Mrs. Bailey, the vicar’s wife, was arranging her considerable bulk on the pianoforte bench, having been invited to play by Tom Corning himself. She was by far the most accomplished pianist in the community. Unfortunately, the instrument was slightly out of tune, as it had been for as long as Lydia had been at Fairfield, and the key of high C stuck whenever it was depressed with any degree of pressure and had to be manually restored to its position before the music could continue. Everyone listened indulgently anyway, while Mrs. Bailey played and Major Westcott stood at her shoulder to turn the pages of the music and lend his assistance with the sticky key.

“Tom,” he called across the room when the first piece came to an end and the smattering of applause had died down. “If you do not hire someone within the next week to overhaul this instrument and repair that key, I swear I will undertake the task myself and you will be sorry.”

“He will probably saw off the key altogether, Tom, and leave a gaping hole in its place for Mrs. Bailey and others to break a finger through,” Dr. Powis warned. “I would not chance it if I were you, though the broken finger would be business for me. Get the dratted piano tuner here.”

“You have been threatening to have the thing tuned for at least the last four years, since I came home,” Major Westcott said. “Hannah must have the patience of Job to put up with it.”

“I am not such a saint, Harry,” Hannah said. “I have been threatening to tune Tom over it for at least that long.”

There was general laughter.
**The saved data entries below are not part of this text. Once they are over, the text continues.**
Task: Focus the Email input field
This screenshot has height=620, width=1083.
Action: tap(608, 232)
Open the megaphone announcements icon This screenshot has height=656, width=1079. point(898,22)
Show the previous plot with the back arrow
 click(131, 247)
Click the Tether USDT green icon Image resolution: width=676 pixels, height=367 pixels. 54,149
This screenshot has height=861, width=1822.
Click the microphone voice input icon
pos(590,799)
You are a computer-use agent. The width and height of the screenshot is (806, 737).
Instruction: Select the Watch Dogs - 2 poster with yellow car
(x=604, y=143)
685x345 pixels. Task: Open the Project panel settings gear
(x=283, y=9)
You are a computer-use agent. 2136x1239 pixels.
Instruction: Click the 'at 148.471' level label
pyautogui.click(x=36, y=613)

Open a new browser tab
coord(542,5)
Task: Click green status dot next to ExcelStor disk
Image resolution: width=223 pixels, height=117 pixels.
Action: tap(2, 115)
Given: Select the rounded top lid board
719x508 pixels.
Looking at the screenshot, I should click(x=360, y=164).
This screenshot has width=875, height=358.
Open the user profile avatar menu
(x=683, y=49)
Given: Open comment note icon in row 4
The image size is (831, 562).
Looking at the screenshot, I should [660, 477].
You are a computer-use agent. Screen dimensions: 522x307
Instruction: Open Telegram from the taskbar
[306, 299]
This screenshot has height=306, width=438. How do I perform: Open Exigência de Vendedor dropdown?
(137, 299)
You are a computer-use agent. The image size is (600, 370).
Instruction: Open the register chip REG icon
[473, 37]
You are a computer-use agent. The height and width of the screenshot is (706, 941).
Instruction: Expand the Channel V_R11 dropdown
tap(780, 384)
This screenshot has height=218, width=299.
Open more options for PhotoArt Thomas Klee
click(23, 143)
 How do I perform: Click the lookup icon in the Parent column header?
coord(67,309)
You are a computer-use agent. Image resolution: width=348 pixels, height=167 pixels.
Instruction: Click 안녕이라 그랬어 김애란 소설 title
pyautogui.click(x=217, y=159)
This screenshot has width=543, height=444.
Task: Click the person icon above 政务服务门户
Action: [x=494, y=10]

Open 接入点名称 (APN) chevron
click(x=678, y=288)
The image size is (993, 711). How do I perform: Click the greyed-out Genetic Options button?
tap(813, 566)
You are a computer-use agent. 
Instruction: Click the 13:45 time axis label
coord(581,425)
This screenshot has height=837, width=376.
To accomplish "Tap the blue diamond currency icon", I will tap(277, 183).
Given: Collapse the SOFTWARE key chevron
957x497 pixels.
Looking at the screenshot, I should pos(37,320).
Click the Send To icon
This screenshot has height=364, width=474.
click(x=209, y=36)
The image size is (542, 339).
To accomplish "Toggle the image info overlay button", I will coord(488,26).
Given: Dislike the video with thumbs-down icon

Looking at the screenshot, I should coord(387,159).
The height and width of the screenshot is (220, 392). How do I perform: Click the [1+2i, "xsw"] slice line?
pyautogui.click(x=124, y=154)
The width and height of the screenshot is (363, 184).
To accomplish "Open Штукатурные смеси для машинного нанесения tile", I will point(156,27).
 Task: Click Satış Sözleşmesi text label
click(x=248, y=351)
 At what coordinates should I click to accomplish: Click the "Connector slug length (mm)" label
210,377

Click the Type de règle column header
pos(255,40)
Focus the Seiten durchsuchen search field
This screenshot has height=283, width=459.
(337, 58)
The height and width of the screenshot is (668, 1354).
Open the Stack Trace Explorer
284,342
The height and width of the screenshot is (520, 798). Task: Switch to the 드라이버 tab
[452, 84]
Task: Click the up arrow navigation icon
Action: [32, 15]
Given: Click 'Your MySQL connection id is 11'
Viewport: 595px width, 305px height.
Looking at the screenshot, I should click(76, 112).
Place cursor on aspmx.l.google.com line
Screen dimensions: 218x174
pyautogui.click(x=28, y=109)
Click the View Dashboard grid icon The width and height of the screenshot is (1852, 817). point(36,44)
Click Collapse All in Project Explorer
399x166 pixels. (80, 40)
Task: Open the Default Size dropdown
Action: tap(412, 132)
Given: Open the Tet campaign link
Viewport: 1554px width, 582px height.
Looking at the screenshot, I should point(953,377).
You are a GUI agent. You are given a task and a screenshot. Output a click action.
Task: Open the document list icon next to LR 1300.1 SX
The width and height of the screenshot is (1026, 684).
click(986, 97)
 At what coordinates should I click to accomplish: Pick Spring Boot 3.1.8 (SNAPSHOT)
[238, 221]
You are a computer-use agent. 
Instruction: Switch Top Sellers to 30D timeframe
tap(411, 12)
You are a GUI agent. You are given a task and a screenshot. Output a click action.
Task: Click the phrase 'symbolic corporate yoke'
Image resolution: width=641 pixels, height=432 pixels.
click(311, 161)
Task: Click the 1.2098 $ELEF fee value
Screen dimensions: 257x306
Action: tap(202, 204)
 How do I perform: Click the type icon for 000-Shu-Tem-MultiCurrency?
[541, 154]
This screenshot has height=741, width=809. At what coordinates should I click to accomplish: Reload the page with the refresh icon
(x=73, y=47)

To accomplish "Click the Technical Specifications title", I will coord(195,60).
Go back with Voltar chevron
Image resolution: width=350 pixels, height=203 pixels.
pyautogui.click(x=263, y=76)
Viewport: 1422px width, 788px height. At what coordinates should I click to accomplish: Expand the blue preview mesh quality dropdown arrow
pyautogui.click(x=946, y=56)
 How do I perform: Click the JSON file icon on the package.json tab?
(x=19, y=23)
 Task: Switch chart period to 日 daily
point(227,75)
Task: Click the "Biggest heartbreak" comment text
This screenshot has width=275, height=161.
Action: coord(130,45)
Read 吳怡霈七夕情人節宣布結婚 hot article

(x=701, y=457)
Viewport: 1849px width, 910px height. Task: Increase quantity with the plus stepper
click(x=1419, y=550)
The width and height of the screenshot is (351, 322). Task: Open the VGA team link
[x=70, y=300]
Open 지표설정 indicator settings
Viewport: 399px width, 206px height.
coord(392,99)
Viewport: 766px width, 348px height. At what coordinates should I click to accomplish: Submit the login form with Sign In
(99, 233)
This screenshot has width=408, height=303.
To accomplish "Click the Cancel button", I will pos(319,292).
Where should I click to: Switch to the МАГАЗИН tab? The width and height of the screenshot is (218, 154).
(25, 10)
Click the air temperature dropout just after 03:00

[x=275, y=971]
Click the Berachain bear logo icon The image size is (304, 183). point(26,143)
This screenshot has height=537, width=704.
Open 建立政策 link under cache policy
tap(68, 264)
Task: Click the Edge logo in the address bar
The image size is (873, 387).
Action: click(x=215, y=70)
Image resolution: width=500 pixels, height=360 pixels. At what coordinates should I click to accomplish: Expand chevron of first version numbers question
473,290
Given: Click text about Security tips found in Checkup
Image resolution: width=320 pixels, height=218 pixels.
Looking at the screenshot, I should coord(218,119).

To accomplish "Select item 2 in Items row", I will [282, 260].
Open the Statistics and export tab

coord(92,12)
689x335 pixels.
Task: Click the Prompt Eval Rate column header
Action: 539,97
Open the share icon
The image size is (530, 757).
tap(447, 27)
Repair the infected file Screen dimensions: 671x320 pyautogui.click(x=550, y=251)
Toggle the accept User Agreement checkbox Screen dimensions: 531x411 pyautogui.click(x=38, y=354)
Tom Corning and the major had apparently been close friends since childhood and were grinning at each other as they bickered.

Lydia laughed with everyone else.

No, it was not a man that was missing from her life.

It was a lover.

They were one and the same thing, of course, some might argue. But those people would be wrong. A man in her life, whether father, brother, brother-in-law, or husband, would want to own her—they would own her. They would also want to dominate her. She would not allow herself to be owned or dominated ever again. A lover, on the other hand, could be enjoyed and sent on his way when his presence became bothersome.

Mr. Carver, one of Major Westcott’s tenant farmers, who lived a mile or so beyond the village, had come to sit beside Lydia before the music began. As soon as Tom and Major Westcott had finished calling across the room to each other, he launched into an account of the sudden and mysterious lameness of one of his horses in the right foreleg, just when there was a great deal of farm work to be done. Lydia turned her attention to him, though at least part of her mind was imagining how very deeply shocked he and all her neighbors and friends would be if they were aware of her deepest musings.

A lover could be enjoyed and sent on his way . . .

She had been the Reverend Isaiah Tavernor’s wife and helpmeet . That was the word he had liked to use to describe her. It was as though she had had no identity of her own. She was only his helpmeet. For more than six years, first as a curate’s wife, then as a vicar’s, she had cultivated modesty and invisibility because it was what he had expected of her. Not literal invisibility, of course. Everyone had seen her, welcomed her, apparently liked and approved of her. She had forever been busy about parish business and the performance of good works, as befitted the wife of the vicar. But nobody, it seemed to Lydia, not even her closest acquaintances, had really known her. She had had no close friends while her husband lived. She had been too busy, all her time and attention devoted to furthering the work that was his passion. Sometimes she had had the rather dizzying suspicion that she did not know herself. Was there even a self to know? Someone quite separate and distinct from her energetic, zealous, charismatic husband?

Since Isaiah’s death, she had chosen to remain more or less invisible. It had been better thus while she was still in her blacks, and it was easier now so that she could guard her fragile, hard-won freedom. She was known, she supposed, as the amiable, placid, even bland Mrs. Tavernor, the brave, tragic widow and helpmeet of their much-revered deceased vicar. She did not mind. At least for the present, she did not.